--- INPUT DATA Enclosed Below ---

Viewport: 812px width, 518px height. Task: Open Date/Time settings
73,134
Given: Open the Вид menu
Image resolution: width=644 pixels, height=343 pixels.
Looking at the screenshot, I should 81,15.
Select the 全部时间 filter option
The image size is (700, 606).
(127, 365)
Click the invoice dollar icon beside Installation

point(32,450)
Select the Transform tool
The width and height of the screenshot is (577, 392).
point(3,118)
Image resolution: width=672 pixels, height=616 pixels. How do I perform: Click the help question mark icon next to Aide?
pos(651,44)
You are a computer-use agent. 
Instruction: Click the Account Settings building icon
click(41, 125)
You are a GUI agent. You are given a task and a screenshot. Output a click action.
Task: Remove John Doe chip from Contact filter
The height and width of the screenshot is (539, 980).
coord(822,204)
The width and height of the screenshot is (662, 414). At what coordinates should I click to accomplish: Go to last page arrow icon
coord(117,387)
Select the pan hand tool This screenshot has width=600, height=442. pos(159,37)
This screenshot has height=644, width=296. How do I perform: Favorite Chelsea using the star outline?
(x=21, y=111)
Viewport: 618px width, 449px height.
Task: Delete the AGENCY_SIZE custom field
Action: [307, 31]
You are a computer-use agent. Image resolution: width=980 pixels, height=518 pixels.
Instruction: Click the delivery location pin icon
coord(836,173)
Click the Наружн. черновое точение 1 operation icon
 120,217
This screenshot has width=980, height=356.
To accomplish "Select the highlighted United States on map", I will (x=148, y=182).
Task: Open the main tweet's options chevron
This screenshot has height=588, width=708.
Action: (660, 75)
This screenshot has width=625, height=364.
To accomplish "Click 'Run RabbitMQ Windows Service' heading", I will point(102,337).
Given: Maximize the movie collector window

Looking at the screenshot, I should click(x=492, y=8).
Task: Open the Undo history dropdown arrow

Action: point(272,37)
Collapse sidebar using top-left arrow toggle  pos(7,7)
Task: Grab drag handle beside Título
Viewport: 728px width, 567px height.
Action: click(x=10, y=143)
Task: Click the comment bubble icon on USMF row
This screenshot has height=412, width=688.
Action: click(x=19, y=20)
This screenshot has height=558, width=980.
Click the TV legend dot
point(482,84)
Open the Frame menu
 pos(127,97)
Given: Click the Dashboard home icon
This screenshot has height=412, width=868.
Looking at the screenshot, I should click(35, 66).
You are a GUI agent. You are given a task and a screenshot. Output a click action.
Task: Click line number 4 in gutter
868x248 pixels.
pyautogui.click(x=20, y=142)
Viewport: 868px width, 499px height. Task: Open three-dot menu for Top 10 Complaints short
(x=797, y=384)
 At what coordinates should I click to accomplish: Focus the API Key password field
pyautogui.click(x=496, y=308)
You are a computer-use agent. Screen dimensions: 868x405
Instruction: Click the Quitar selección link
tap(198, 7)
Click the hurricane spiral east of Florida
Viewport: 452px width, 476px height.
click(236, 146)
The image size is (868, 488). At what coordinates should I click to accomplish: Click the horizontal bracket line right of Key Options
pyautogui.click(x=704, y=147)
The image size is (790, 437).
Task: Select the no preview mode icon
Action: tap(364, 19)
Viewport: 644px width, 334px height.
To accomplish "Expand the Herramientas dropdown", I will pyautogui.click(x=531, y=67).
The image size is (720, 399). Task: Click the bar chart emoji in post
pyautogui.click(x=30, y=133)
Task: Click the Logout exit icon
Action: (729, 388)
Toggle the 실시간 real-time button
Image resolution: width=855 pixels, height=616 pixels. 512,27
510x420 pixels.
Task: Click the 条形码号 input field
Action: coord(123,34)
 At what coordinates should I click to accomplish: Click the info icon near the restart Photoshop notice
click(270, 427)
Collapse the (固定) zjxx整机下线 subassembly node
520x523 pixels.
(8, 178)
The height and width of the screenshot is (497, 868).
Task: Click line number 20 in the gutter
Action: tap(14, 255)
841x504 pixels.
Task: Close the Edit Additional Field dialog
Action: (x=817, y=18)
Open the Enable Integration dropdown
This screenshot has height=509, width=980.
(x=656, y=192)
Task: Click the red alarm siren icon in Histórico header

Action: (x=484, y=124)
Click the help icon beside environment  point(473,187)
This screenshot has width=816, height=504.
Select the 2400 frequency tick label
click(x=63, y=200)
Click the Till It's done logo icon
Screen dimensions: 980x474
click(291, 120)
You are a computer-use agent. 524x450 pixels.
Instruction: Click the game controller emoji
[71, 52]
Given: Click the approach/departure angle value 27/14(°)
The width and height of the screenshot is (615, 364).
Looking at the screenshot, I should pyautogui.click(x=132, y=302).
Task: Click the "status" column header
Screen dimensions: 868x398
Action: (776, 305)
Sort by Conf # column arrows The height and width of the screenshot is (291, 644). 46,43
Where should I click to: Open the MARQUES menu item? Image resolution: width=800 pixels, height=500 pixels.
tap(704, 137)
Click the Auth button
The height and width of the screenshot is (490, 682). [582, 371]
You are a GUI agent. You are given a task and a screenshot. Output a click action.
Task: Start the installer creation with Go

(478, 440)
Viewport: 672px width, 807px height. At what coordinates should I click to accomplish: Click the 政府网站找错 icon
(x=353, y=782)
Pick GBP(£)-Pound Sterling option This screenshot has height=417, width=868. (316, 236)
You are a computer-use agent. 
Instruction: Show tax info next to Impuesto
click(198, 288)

--- End of Enclosed INPUT DATA ---

[ACTIVITY] Every entry shown above is to be written out exactly.

[REPLY]
Viewport: 812px width, 518px height. Task: Open Date/Time settings
73,134
Given: Open the Вид menu
Image resolution: width=644 pixels, height=343 pixels.
Looking at the screenshot, I should 81,15.
Select the 全部时间 filter option
The image size is (700, 606).
(127, 365)
Click the invoice dollar icon beside Installation

point(32,450)
Select the Transform tool
The width and height of the screenshot is (577, 392).
point(3,118)
Image resolution: width=672 pixels, height=616 pixels. How do I perform: Click the help question mark icon next to Aide?
pos(651,44)
You are a computer-use agent. 
Instruction: Click the Account Settings building icon
click(41, 125)
You are a GUI agent. You are given a task and a screenshot. Output a click action.
Task: Remove John Doe chip from Contact filter
The height and width of the screenshot is (539, 980).
coord(822,204)
The width and height of the screenshot is (662, 414). At what coordinates should I click to accomplish: Go to last page arrow icon
coord(117,387)
Select the pan hand tool This screenshot has width=600, height=442. pos(159,37)
This screenshot has height=644, width=296. How do I perform: Favorite Chelsea using the star outline?
(x=21, y=111)
Viewport: 618px width, 449px height.
Task: Delete the AGENCY_SIZE custom field
Action: [307, 31]
You are a computer-use agent. Image resolution: width=980 pixels, height=518 pixels.
Instruction: Click the delivery location pin icon
coord(836,173)
Click the Наружн. черновое точение 1 operation icon
 120,217
This screenshot has width=980, height=356.
To accomplish "Select the highlighted United States on map", I will (x=148, y=182).
Task: Open the main tweet's options chevron
This screenshot has height=588, width=708.
Action: (660, 75)
This screenshot has width=625, height=364.
To accomplish "Click 'Run RabbitMQ Windows Service' heading", I will point(102,337).
Given: Maximize the movie collector window

Looking at the screenshot, I should click(x=492, y=8).
Task: Open the Undo history dropdown arrow

Action: point(272,37)
Collapse sidebar using top-left arrow toggle  pos(7,7)
Task: Grab drag handle beside Título
Viewport: 728px width, 567px height.
Action: click(x=10, y=143)
Task: Click the comment bubble icon on USMF row
This screenshot has height=412, width=688.
Action: click(x=19, y=20)
This screenshot has height=558, width=980.
Click the TV legend dot
point(482,84)
Open the Frame menu
 pos(127,97)
Given: Click the Dashboard home icon
This screenshot has height=412, width=868.
Looking at the screenshot, I should click(35, 66).
You are a GUI agent. You are given a task and a screenshot. Output a click action.
Task: Click line number 4 in gutter
868x248 pixels.
pyautogui.click(x=20, y=142)
Viewport: 868px width, 499px height. Task: Open three-dot menu for Top 10 Complaints short
(x=797, y=384)
 At what coordinates should I click to accomplish: Focus the API Key password field
pyautogui.click(x=496, y=308)
You are a computer-use agent. Screen dimensions: 868x405
Instruction: Click the Quitar selección link
tap(198, 7)
Click the hurricane spiral east of Florida
Viewport: 452px width, 476px height.
click(236, 146)
The image size is (868, 488). At what coordinates should I click to accomplish: Click the horizontal bracket line right of Key Options
pyautogui.click(x=704, y=147)
The image size is (790, 437).
Task: Select the no preview mode icon
Action: tap(364, 19)
Viewport: 644px width, 334px height.
To accomplish "Expand the Herramientas dropdown", I will pyautogui.click(x=531, y=67).
The image size is (720, 399). Task: Click the bar chart emoji in post
pyautogui.click(x=30, y=133)
Task: Click the Logout exit icon
Action: (729, 388)
Toggle the 실시간 real-time button
Image resolution: width=855 pixels, height=616 pixels. 512,27
510x420 pixels.
Task: Click the 条形码号 input field
Action: coord(123,34)
 At what coordinates should I click to accomplish: Click the info icon near the restart Photoshop notice
click(270, 427)
Collapse the (固定) zjxx整机下线 subassembly node
520x523 pixels.
(8, 178)
The height and width of the screenshot is (497, 868).
Task: Click line number 20 in the gutter
Action: tap(14, 255)
841x504 pixels.
Task: Close the Edit Additional Field dialog
Action: (x=817, y=18)
Open the Enable Integration dropdown
This screenshot has height=509, width=980.
(x=656, y=192)
Task: Click the red alarm siren icon in Histórico header

Action: (x=484, y=124)
Click the help icon beside environment  point(473,187)
This screenshot has width=816, height=504.
Select the 2400 frequency tick label
click(x=63, y=200)
Click the Till It's done logo icon
Screen dimensions: 980x474
click(291, 120)
You are a computer-use agent. 524x450 pixels.
Instruction: Click the game controller emoji
[71, 52]
Given: Click the approach/departure angle value 27/14(°)
The width and height of the screenshot is (615, 364).
Looking at the screenshot, I should pyautogui.click(x=132, y=302).
Task: Click the "status" column header
Screen dimensions: 868x398
Action: (776, 305)
Sort by Conf # column arrows The height and width of the screenshot is (291, 644). 46,43
Where should I click to: Open the MARQUES menu item? Image resolution: width=800 pixels, height=500 pixels.
tap(704, 137)
Click the Auth button
The height and width of the screenshot is (490, 682). [582, 371]
You are a GUI agent. You are given a task and a screenshot. Output a click action.
Task: Start the installer creation with Go

(478, 440)
Viewport: 672px width, 807px height. At what coordinates should I click to accomplish: Click the 政府网站找错 icon
(x=353, y=782)
Pick GBP(£)-Pound Sterling option This screenshot has height=417, width=868. (316, 236)
You are a computer-use agent. 
Instruction: Show tax info next to Impuesto
click(198, 288)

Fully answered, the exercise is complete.